Слабые пальцы тщательно, стараясь не уронить ни крошки, свертывали сигарету из самого грубого черного табака. «Я не курю другого… Для меня это теперь единственная радость… Он вас не раздражает?» И маленькая рука пыталась развеять дым в воздухе.
Боясь, что его неправильно поняли, он прибавлял, что не испытывает никаких лишений, что республика заботится о нем, и это его смущает, потому что у других больше горя и трудностей…
Потом он на минуту забывал о собеседнике. Еще сильнее горбясь, он смотрел вдаль. Глаза его казались затуманенными и близорукими, и гость невольно оборачивался в ту же сторону: что он может там видеть? За горой садилось солнце, быстро приближались черные холодные тени, небо пылало прощальным сиянием. Мачадо смотрел на это сияние.
Иногда гудела сирена или без ее предупреждения раздавались разрывы бомб. С другой стороны, из-за моря, летели серебряные в лучах заката толстые хищные жуки. Жидкие золотые струйки трассирующих пуль никак не могли доплеснуть до них. Мачадо смотрел на самолеты тем же усталым, спокойным взглядом. Правда, фашистские летчики редко долетали до самого города. Они сбрасывали бомбы над морем, рассчитывая на силу инерции. Но порой бомбы рвались и в этом предместье.
«Они могут победить, они не могут убедить», — Мачадо повторял слова Унамуно и делал короткий отрезающий жест рукой, словно бы судьба фашизма решалась этим бесповоротно. Потом, отвернувшись от враждебного неба, он внимательно расспрашивал гостя о его «трудах и начинаниях», интересуясь даже мелочами, как бы подчеркивая, что и самый малый труд противостоит самым большим разрушениям. Тени уже подбирались к террасе, Мачадо крепче прижимал плед к груди и начинал говорить о своем — тихо, убежденно, с ласковой строгостью, не жалея слов, но взвешивая каждое.
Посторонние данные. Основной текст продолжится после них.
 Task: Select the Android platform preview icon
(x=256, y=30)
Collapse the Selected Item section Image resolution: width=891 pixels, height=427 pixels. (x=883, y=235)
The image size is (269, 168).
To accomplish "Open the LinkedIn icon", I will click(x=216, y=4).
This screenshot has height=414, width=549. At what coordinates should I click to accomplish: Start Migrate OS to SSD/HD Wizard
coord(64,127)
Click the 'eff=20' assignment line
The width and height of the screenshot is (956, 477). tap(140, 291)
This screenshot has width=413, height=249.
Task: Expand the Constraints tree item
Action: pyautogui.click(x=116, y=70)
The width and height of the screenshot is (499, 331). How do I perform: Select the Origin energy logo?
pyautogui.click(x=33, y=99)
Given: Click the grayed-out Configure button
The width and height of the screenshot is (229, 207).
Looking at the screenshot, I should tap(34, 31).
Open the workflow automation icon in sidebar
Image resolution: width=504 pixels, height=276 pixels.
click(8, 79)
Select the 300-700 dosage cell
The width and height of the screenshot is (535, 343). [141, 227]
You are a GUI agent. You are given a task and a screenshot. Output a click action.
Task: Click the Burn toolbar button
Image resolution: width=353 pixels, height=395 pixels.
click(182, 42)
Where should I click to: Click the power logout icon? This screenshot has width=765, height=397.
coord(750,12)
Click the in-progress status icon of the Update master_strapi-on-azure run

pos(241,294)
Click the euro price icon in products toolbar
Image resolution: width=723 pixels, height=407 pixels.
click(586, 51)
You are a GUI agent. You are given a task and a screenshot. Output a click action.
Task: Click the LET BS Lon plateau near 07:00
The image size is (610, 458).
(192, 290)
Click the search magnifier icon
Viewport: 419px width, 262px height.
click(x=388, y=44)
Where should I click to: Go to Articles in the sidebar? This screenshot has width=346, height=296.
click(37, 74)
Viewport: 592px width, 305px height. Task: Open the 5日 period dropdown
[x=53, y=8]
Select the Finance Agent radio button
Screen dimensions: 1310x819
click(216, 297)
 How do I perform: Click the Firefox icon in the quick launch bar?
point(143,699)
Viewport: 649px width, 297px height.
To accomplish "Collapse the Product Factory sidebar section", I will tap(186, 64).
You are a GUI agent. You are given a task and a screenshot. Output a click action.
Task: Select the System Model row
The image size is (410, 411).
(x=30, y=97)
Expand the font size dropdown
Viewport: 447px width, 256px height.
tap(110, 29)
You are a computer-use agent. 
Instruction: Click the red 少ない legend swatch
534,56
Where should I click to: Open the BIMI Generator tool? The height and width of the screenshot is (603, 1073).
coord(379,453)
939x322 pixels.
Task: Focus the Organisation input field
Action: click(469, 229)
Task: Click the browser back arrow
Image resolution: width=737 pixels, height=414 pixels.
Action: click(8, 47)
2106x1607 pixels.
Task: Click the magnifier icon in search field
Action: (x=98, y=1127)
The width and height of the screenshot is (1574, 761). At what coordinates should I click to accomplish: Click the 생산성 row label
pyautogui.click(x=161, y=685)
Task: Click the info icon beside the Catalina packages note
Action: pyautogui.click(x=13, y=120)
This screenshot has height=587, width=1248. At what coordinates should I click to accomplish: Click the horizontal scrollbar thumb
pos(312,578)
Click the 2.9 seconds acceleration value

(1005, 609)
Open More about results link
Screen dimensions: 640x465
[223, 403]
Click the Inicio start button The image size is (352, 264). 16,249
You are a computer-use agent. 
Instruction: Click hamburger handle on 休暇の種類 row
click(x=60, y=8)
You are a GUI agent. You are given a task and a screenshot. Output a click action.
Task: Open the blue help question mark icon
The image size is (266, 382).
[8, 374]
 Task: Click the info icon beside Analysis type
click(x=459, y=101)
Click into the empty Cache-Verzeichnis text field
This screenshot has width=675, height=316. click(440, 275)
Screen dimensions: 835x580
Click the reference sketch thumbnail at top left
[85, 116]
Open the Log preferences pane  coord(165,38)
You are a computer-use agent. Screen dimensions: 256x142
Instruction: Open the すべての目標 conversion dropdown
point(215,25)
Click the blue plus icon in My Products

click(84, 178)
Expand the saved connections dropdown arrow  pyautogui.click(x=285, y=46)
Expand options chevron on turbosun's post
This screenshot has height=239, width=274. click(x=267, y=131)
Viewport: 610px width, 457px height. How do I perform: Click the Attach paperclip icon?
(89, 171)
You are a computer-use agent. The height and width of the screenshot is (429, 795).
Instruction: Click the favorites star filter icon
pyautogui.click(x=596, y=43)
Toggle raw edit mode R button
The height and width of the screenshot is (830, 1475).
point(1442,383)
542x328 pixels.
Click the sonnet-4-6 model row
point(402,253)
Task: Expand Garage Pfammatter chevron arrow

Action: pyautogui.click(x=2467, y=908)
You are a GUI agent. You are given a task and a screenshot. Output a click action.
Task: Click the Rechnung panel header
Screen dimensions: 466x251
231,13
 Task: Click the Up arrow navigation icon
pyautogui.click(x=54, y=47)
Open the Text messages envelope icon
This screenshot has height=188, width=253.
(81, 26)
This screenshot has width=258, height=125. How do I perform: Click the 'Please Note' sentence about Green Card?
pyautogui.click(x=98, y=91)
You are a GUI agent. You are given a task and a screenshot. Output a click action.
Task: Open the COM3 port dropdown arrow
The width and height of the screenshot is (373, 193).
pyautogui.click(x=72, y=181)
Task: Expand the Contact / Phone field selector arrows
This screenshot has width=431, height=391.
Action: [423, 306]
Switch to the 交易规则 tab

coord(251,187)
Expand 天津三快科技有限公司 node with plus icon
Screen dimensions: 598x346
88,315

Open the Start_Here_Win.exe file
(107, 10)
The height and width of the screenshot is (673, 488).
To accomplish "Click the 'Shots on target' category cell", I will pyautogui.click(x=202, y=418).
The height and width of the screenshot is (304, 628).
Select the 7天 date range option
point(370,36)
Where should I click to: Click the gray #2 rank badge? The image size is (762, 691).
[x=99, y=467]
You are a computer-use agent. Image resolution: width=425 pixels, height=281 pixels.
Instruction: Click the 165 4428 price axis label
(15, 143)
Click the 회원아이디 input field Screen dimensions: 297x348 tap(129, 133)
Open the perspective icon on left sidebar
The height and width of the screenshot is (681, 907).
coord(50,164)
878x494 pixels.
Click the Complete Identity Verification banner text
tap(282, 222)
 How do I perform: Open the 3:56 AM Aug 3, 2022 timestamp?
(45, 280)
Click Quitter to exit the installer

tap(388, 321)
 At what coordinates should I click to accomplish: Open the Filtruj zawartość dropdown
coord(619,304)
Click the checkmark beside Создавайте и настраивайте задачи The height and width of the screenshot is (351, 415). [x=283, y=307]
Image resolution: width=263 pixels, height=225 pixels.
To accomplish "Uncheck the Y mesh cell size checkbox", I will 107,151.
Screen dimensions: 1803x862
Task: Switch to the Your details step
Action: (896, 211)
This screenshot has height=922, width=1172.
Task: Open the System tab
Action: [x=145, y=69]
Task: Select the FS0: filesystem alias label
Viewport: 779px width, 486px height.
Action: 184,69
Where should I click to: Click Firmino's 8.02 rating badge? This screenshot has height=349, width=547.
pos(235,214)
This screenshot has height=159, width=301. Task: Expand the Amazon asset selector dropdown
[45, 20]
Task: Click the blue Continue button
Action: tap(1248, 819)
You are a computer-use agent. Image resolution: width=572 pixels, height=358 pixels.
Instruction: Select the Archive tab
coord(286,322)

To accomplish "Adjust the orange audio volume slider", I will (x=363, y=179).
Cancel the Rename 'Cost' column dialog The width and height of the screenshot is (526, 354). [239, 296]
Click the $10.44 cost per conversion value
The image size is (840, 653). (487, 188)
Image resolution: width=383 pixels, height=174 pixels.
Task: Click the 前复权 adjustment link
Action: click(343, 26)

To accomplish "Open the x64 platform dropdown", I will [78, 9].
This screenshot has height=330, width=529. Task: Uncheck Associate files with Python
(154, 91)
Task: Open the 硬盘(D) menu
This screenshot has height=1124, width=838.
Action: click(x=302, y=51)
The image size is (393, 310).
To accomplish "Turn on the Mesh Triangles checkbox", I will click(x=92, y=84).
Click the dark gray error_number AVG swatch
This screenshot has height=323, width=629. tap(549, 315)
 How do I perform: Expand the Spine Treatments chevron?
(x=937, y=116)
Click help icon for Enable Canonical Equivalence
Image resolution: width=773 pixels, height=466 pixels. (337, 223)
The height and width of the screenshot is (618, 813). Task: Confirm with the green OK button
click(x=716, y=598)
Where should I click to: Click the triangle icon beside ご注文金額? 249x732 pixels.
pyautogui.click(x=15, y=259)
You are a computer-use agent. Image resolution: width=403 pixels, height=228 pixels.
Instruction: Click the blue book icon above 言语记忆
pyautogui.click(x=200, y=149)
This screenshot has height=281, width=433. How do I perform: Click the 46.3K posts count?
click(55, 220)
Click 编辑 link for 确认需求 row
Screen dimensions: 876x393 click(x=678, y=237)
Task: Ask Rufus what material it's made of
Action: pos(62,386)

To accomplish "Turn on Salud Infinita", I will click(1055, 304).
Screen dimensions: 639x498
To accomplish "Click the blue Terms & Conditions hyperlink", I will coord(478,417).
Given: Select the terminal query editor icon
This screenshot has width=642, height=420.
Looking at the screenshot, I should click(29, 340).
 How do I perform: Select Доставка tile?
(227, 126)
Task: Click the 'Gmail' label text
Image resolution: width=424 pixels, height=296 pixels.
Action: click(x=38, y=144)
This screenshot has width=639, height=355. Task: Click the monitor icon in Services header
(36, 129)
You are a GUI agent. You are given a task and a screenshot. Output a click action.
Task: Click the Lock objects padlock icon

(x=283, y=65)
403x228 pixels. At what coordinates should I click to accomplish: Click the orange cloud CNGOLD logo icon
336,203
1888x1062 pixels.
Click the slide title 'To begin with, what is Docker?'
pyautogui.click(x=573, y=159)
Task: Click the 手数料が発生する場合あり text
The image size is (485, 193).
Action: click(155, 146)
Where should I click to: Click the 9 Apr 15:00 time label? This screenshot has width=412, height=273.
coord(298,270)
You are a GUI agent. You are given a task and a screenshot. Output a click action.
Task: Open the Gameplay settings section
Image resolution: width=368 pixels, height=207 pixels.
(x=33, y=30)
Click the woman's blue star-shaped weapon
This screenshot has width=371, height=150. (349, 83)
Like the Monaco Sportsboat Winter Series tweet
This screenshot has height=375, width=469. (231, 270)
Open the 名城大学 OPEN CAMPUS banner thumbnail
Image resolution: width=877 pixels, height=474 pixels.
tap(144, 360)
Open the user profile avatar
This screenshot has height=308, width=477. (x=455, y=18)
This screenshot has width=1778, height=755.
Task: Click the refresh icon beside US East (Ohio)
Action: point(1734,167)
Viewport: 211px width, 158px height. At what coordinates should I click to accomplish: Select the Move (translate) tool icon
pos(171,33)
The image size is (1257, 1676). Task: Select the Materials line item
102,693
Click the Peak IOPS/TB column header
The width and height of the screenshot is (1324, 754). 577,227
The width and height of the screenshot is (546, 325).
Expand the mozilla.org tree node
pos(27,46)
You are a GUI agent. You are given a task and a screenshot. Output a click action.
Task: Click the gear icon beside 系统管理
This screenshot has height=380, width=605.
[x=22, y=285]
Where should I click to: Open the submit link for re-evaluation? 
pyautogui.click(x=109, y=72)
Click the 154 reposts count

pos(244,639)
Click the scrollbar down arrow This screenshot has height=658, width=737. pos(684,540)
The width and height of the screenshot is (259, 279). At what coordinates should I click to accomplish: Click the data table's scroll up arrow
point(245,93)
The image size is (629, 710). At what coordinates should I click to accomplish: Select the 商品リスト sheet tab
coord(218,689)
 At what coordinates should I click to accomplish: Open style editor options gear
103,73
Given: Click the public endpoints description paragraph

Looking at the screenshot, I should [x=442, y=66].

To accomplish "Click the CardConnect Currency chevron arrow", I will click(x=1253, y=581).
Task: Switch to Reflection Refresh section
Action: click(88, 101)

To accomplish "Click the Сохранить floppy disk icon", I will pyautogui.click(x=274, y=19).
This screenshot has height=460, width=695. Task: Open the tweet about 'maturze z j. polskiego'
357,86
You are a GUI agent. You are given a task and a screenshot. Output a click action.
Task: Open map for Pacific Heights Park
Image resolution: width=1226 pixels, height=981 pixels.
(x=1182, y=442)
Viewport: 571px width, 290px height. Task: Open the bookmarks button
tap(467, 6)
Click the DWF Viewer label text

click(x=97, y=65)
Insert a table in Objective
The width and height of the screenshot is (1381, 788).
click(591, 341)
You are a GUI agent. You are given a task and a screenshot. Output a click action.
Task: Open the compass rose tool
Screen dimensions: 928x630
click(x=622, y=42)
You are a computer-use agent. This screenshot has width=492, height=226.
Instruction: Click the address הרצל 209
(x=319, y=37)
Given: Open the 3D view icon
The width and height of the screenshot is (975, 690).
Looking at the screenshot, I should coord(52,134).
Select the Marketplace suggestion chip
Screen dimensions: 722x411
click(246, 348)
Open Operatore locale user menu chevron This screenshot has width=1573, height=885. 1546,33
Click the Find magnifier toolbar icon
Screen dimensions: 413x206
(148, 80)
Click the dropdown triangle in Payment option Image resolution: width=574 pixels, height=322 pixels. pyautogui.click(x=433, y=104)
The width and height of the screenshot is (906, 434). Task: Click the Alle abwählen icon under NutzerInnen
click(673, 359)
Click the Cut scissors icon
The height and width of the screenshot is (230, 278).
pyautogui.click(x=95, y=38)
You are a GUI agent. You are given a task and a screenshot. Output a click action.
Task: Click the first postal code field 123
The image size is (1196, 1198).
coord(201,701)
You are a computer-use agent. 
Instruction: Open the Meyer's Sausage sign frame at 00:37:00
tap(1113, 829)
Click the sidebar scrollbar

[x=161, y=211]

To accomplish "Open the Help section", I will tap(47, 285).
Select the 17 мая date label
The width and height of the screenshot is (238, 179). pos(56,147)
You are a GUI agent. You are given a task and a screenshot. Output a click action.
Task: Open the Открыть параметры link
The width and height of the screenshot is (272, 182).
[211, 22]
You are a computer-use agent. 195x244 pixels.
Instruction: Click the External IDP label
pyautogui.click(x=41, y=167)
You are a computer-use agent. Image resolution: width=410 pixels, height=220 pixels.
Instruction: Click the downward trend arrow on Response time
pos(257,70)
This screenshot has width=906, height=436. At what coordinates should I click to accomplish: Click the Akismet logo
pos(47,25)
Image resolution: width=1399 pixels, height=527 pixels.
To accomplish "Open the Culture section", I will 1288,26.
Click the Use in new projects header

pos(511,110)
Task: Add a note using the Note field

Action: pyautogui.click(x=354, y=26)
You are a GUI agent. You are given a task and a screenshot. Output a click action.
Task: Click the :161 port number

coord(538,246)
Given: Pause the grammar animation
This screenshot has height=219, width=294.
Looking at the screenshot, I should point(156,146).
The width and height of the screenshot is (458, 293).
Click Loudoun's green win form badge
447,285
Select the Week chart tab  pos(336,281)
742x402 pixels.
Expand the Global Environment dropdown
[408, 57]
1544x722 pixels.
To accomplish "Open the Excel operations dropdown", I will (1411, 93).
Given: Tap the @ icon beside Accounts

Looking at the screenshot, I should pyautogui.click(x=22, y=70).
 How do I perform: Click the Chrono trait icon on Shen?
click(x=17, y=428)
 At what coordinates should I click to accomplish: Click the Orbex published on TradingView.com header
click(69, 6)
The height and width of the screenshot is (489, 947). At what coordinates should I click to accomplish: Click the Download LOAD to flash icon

Он так бережно относился к слову, с таким чувством ответственности писал все, о чем его просили, так скупо публиковал свои стихи, что я не решаюсь цитировать его высказывания на память, а тогда я не успел записать их. Но кажется, именно на террасе маленького дома под Барселоной, слушая спокойную и все же внутренне страстную речь старика, речь с паузами, навязанными ему разрывами фашистских бомб, я начал понимать, что поэзией можно дышать, как воздухом. Тогда-то я и заболел испанской поэзией, в которой пейзаж, раздумье, самые большие мысли и самые тонкие переживания, жизнь и смерть, вера и горькая насмешка, судьба крестьянской семьи Альваргонсалесов (поэма Мачадо), отчаяние и просветление незаметно переходят друг в друга, дополняют друг друга. Испанские поэты неизменно рвутся к небу, не отрываясь от земли. Как их народ.
Я помню, с каким ласковым уважением Мачадо говорил о Советском Союзе. Он не расспрашивал с тем горячим нетерпением, разбрасываясь и захлебываясь, как это делала молодежь. Не частности, а целое было важно для него, и это целое он умел охватить. Он редко покидал Испанию, Россия лежала для него на другом конце света, но он понял, что Советский Союз это, прежде всего, страна Человека. Он знал, что счастье людей не подкова, его не найдешь на дороге и не выкуешь за час в кузнице. Но он знал, что Советская страна хочет только этого счастья, и вовсе не для себя одной. И когда, прощаясь, пожелав гостю успеха в тех же «трудах и начинаниях», в личной жизни, он тихо, почти застенчиво прибавлял: «и счастья вашей стране», это не было формулой вежливости, это было признанием в любви.